Fb, impazza «Sei di Bergamo se...»
E gli orobici rispondono all’appello

Un flame: una fiammata. E in Facebook, nella social-Bergamo rapida e insonne, nel regno del presente per eccellenza improvvisamente fa breccia il passato. Tessera dopo tessera, si inizia a ricostruire un mosaico di vita che rivela subito il suo fascino.

Un flame: una fiammata. E in Facebook, nella social-Bergamo rapida e insonne, nel regno del presente per eccellenza improvvisamente fa breccia il passato. Tessera dopo tessera, si inizia a ricostruire un mosaico di vita che, scorrendo le centinaia di post continuamente in arrivo, rivela subito il suo fascino.

Sono bastati pochissimi giorni e il gruppo «Sei di Bergamo se...» ha visto impennarsi il numero degli iscritti: ieri sera eravamo a quota 1.200, più del doppio del giorno prima. Il trend è impressionante. I contenuti che i bergamaschi propongono sono i più vari, dalle mémoires d’infanzia alle gesta sportive, dalle sbronze di Capodanno ai negozi topici, al «dar da mangiare ai cigni del Donizetti», il ritratto che facciamo di noi stessi oggi è certamente un po’ diverso da quello di trent’anni fa. Diciamo che è in fase di upgrade.

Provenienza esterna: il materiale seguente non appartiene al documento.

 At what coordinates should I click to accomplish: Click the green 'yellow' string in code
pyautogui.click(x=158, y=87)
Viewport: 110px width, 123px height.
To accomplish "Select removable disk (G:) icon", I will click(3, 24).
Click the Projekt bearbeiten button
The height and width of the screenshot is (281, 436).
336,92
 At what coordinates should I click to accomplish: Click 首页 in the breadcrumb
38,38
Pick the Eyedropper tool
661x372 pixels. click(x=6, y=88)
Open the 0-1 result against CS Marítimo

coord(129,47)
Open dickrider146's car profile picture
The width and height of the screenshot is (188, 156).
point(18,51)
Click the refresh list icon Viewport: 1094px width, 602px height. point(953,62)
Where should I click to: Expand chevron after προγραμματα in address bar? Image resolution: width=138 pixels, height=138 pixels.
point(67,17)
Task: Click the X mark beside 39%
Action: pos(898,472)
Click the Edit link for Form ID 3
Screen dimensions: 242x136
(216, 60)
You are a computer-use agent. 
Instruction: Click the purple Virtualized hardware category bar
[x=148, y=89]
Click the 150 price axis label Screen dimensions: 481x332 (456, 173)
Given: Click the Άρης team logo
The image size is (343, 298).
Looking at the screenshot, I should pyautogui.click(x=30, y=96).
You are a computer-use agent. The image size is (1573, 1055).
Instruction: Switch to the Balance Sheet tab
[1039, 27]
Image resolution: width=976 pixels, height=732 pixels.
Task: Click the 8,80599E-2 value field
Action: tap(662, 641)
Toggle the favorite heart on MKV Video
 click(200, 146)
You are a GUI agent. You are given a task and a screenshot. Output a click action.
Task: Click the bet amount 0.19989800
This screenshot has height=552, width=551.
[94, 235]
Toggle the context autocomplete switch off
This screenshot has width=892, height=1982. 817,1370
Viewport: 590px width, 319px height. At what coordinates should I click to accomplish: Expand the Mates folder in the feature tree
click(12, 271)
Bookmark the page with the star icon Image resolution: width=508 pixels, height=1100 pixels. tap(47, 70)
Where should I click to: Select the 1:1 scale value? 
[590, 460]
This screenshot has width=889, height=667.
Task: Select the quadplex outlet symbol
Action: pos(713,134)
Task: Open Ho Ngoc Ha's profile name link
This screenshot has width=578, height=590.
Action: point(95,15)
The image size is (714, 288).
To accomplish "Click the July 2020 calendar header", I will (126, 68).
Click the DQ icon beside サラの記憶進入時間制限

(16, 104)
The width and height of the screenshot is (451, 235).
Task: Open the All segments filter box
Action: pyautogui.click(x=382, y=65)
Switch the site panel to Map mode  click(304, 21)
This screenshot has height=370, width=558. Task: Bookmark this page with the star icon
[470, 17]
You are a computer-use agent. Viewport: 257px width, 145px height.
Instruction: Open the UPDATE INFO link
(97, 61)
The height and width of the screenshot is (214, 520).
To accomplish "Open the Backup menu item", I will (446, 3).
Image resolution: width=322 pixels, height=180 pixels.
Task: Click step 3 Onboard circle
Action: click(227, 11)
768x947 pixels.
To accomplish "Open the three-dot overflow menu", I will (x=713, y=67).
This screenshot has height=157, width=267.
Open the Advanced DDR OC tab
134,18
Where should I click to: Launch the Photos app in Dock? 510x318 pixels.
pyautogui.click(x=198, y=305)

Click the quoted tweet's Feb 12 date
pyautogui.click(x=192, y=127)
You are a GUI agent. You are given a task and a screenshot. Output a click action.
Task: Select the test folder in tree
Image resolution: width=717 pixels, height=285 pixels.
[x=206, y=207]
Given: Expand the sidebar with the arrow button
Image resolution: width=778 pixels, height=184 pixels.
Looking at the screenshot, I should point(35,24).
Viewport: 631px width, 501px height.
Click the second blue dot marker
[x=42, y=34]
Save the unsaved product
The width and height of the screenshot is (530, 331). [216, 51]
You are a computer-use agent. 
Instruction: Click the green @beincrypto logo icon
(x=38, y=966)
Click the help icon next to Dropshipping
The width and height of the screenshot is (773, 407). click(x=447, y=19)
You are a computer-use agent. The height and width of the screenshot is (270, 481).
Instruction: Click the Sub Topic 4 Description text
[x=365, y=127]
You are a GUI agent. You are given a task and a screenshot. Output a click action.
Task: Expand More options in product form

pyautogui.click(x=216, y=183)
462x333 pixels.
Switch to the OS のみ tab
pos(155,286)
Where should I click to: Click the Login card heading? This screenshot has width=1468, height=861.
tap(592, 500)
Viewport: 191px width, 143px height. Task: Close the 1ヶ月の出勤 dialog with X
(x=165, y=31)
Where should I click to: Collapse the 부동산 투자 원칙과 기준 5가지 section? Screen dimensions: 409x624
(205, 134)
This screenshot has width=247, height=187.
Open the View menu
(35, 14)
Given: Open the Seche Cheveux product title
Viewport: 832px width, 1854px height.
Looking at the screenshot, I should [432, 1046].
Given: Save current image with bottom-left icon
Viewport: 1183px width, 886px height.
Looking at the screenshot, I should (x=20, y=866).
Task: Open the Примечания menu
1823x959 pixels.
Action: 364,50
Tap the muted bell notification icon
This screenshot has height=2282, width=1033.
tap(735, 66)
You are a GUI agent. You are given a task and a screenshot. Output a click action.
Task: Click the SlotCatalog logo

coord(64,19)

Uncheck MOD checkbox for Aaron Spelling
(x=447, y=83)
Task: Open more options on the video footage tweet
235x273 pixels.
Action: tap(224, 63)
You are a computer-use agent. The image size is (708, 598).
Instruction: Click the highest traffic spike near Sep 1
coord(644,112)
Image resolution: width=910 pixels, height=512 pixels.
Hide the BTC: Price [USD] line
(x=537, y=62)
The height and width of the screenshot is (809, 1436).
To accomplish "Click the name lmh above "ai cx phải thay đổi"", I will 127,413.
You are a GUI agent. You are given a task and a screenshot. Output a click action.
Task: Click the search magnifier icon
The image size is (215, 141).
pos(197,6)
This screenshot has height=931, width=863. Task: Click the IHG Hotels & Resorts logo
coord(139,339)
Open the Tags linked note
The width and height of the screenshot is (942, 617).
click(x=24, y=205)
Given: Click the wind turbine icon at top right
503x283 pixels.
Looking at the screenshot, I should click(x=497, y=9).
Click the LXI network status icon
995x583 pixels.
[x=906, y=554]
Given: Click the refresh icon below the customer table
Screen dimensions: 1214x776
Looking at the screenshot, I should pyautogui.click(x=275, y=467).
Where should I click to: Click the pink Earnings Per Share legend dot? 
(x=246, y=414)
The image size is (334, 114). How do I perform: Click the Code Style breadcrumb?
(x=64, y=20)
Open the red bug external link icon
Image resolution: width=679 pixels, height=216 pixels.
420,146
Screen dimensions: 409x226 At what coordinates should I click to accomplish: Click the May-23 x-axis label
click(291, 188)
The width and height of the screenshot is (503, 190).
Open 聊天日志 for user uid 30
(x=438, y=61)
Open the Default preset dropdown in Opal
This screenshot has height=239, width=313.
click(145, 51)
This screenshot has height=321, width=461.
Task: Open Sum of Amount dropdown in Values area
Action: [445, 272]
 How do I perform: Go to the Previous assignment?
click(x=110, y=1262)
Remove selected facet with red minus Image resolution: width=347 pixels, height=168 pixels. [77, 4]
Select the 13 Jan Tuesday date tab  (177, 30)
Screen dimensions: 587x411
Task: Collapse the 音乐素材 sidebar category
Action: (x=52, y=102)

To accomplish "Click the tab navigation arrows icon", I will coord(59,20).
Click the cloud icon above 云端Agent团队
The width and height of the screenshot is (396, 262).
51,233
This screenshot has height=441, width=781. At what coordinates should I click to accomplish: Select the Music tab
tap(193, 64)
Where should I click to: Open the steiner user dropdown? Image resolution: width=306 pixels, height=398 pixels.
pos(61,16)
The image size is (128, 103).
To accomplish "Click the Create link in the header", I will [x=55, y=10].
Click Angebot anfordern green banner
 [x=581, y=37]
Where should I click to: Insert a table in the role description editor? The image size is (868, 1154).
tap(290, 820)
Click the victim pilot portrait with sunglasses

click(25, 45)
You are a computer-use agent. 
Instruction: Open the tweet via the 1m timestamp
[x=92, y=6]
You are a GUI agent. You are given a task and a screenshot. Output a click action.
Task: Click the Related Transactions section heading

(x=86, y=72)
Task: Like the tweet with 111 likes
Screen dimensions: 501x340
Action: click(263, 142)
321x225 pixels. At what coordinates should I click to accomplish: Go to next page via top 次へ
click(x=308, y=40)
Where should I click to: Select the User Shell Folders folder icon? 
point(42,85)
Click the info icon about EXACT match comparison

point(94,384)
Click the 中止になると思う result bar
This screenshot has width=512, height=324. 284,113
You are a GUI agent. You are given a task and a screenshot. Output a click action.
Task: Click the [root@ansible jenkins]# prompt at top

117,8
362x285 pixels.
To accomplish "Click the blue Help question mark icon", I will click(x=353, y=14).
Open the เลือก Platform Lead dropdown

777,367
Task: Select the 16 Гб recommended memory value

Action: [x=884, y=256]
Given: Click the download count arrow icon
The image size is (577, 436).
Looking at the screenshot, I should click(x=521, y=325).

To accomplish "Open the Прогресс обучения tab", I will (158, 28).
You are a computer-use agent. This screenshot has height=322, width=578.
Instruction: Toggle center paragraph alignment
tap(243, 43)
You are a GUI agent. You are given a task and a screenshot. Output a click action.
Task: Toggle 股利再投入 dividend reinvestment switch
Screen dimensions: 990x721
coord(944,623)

È presto per farsi un’idea completa. Per il momento si può dire che sei di Bergamo «se da piccolo ti portavano in via Clara Maffei a fare le vaccinazioni», oppure «all’Ufficio igiene di via Gian Maria Scotti». Se «al venerdì sera, dopo le partite di Promozione andavi a mangiare la pizza al 900». Sei un vero bergamasco se «a Foppolo facevi lezione di sci con Morandi, Milesi, Bagattini, Tokio ecc. ecc. e ti portavano al Giretta a bere la cioccolata». La neve brembana torna spesso nei ricordi della gioventù urbana, come mèta di evasioni, di capodanni memorabili, di poderose giornate sugli sci prima delle quali, per fare il pieno di energia, «ti fermavi a San Pellegrino dal “Bigio” a comperare i biscotti», o «al ritorno le patatine fritte per strada dopo Zogno».

Il bergamasco doc ha scavalcato almeno una volta il cancello di Sant’Agostino, si ricorda «il merlo parlante delle Cornelle», il Cisalfa di «via XX» lo chiama sempre «il Goggi» . Quando «impiccava» la scuola passava la mattinata in Rocca, non dice «vado allo stadio» ma «vado all’Atalanta», non parla di calcio ma di fùbal. Ma, soprattutto, non sei di Bergamo se alle 22 non «senti i rintocchi del Campanone, anche se non sei in Città Alta...». Perché la rêverie finisce sempre in una pennellata di poesia.